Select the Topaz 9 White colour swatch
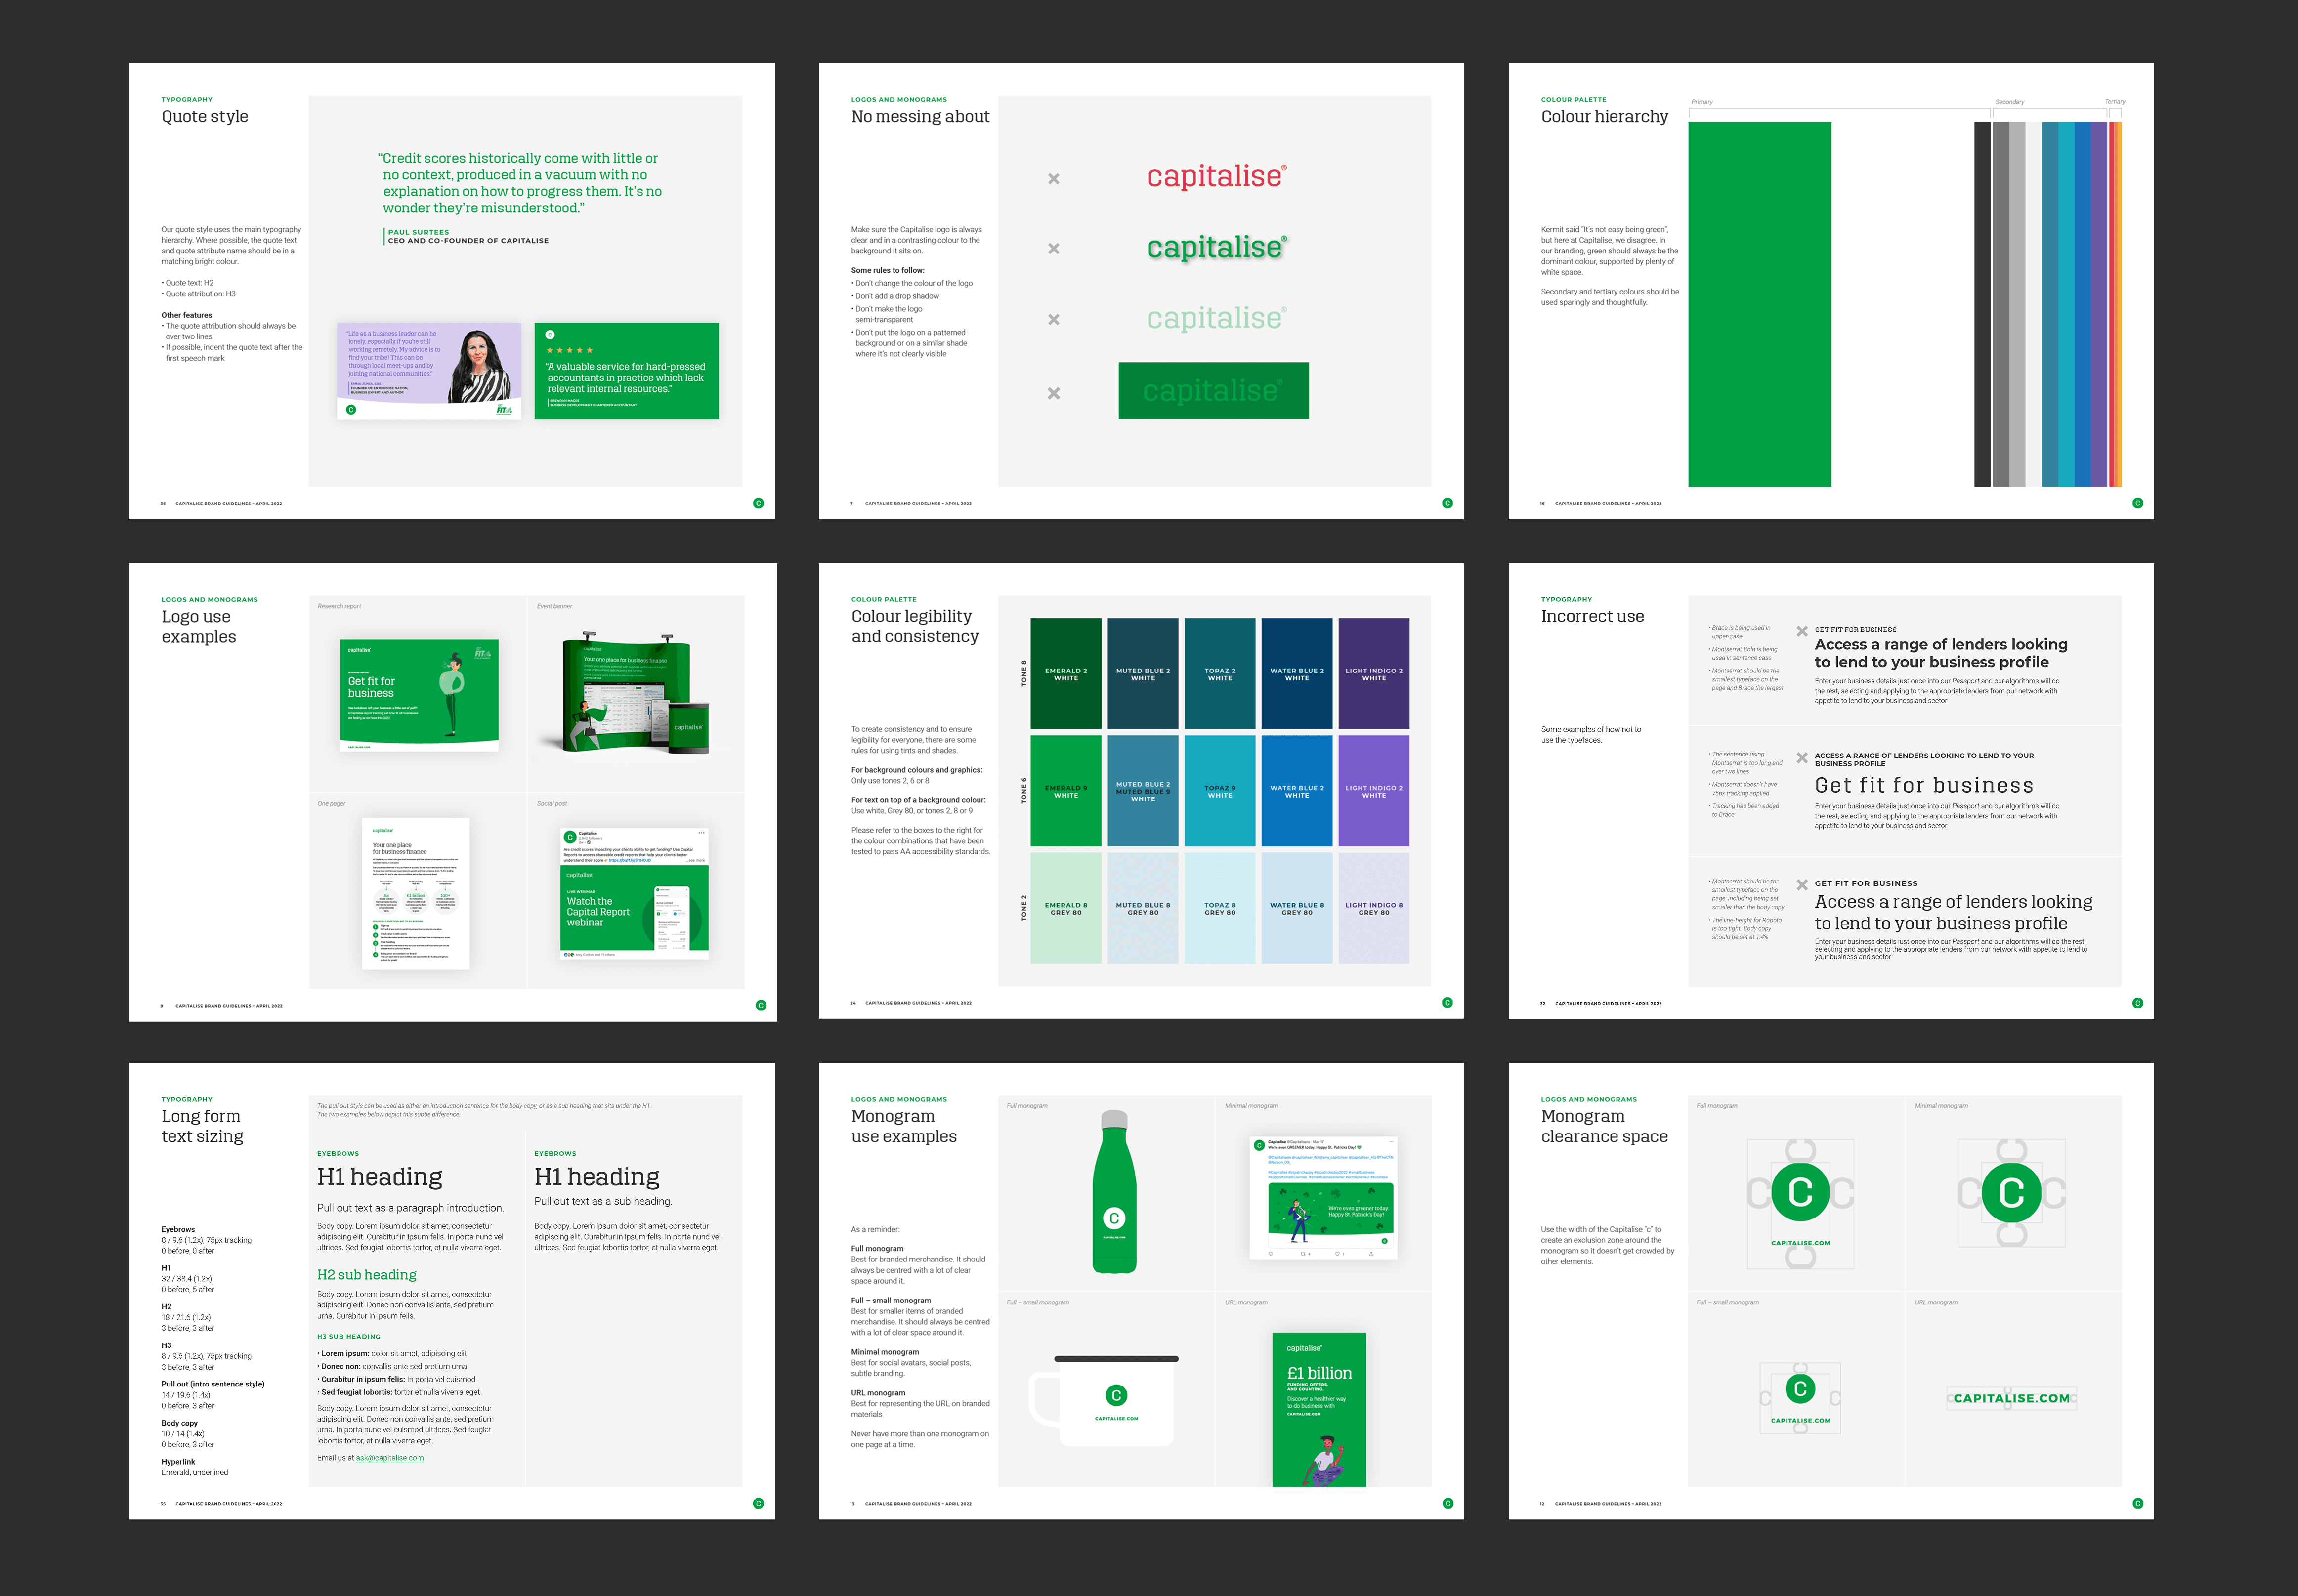This screenshot has height=1596, width=2298. point(1219,791)
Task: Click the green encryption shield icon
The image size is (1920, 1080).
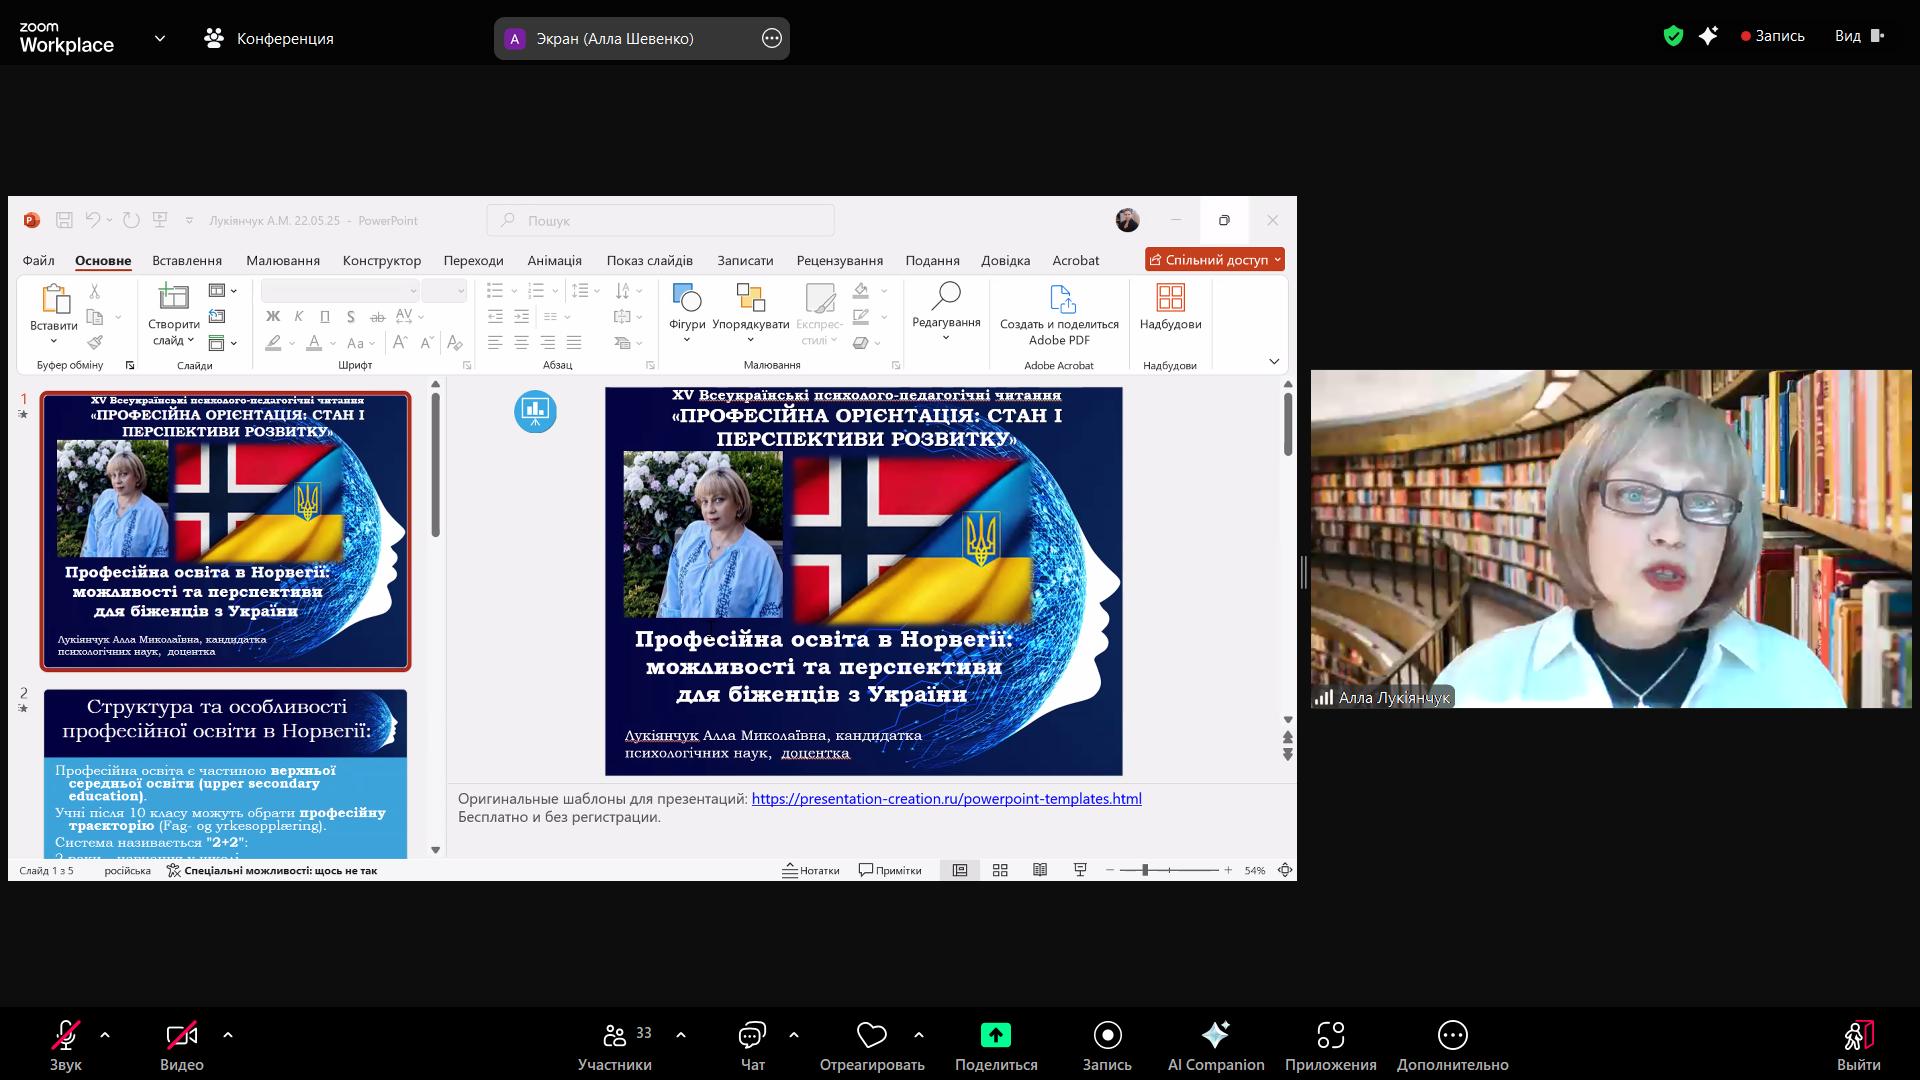Action: [1673, 36]
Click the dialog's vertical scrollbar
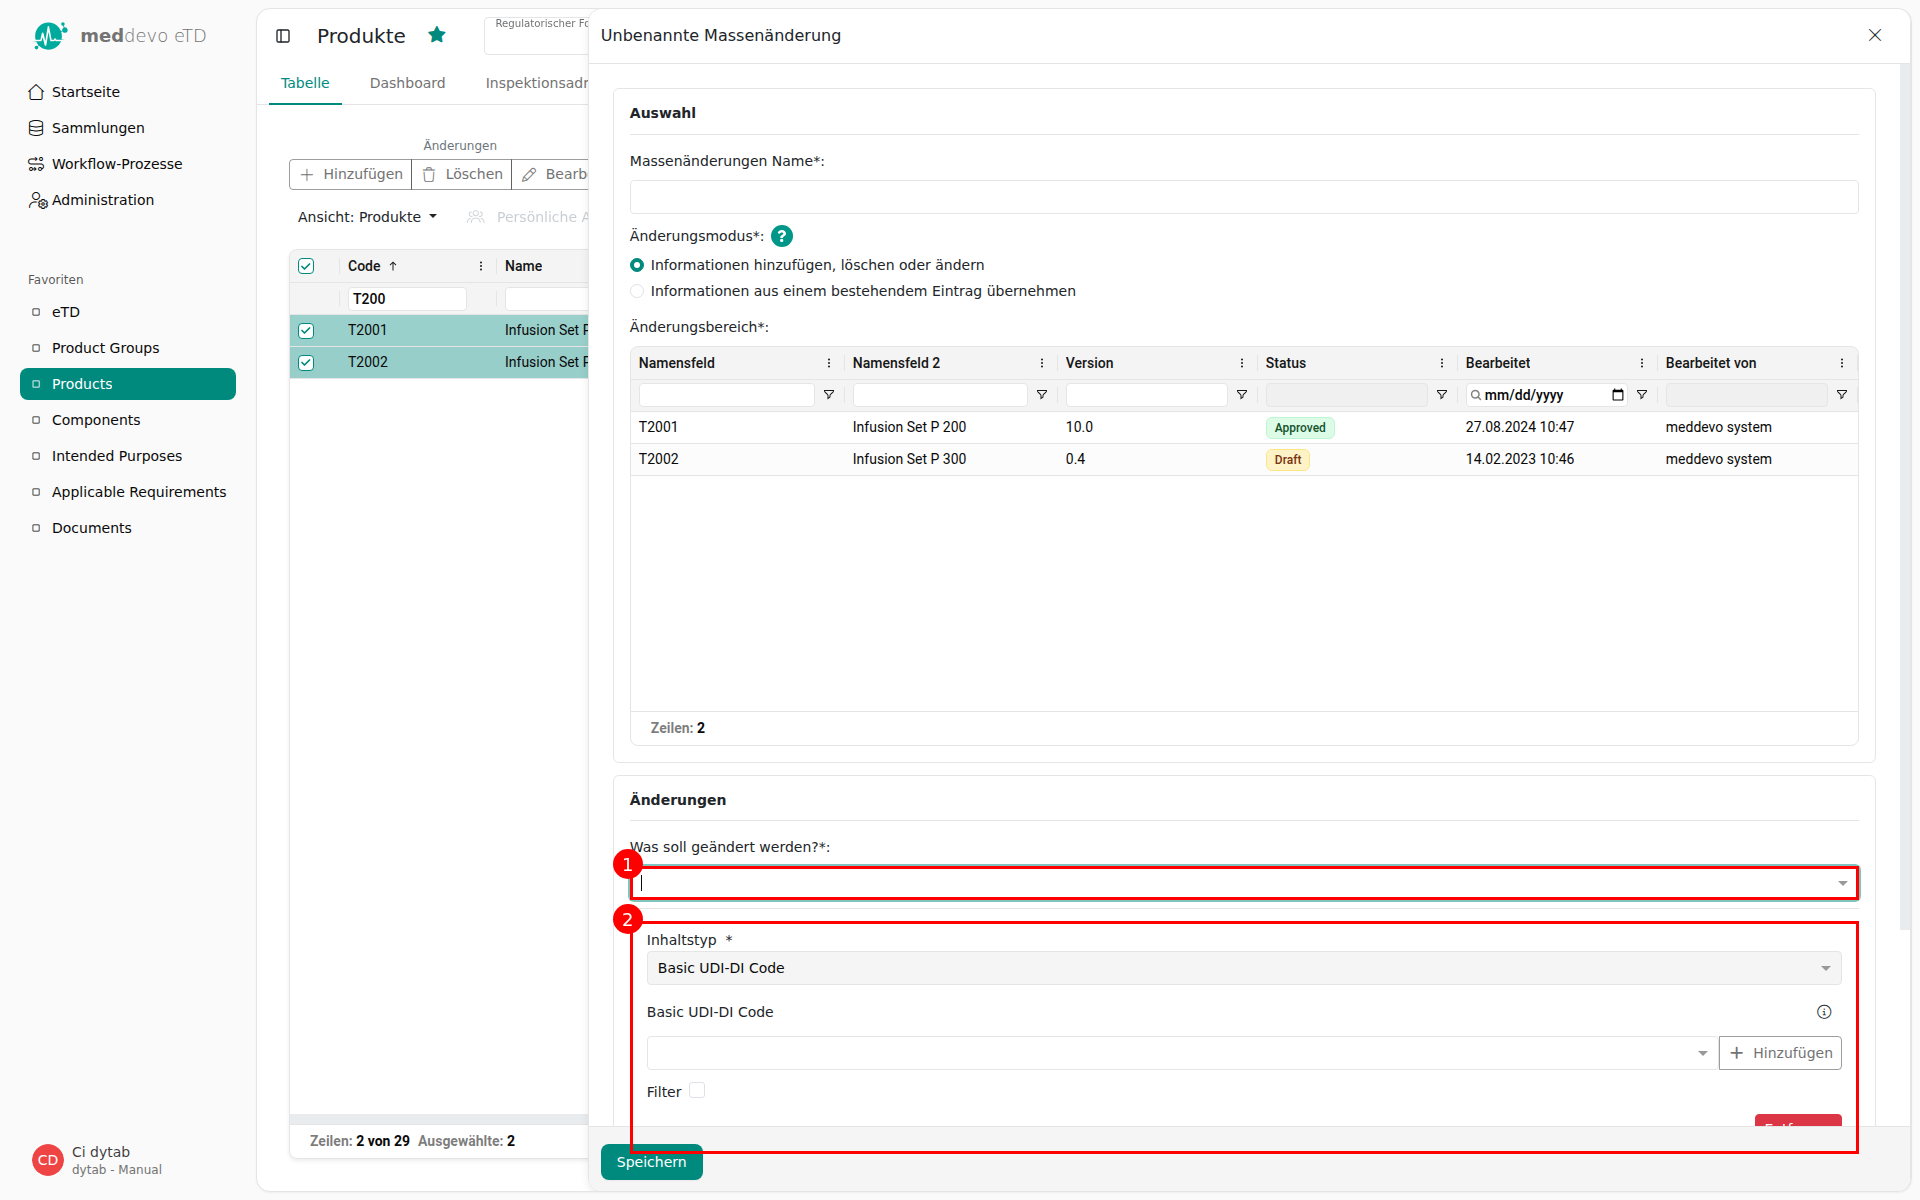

- - - - -

What is expected: Without including any pictures, print all of the material exactly as given.

Task response:
Select the Topaz 9 White colour swatch
This screenshot has height=1596, width=2298. point(1219,791)
Task: Click the green encryption shield icon
The image size is (1920, 1080).
Action: [1673, 36]
Click the dialog's vertical scrollbar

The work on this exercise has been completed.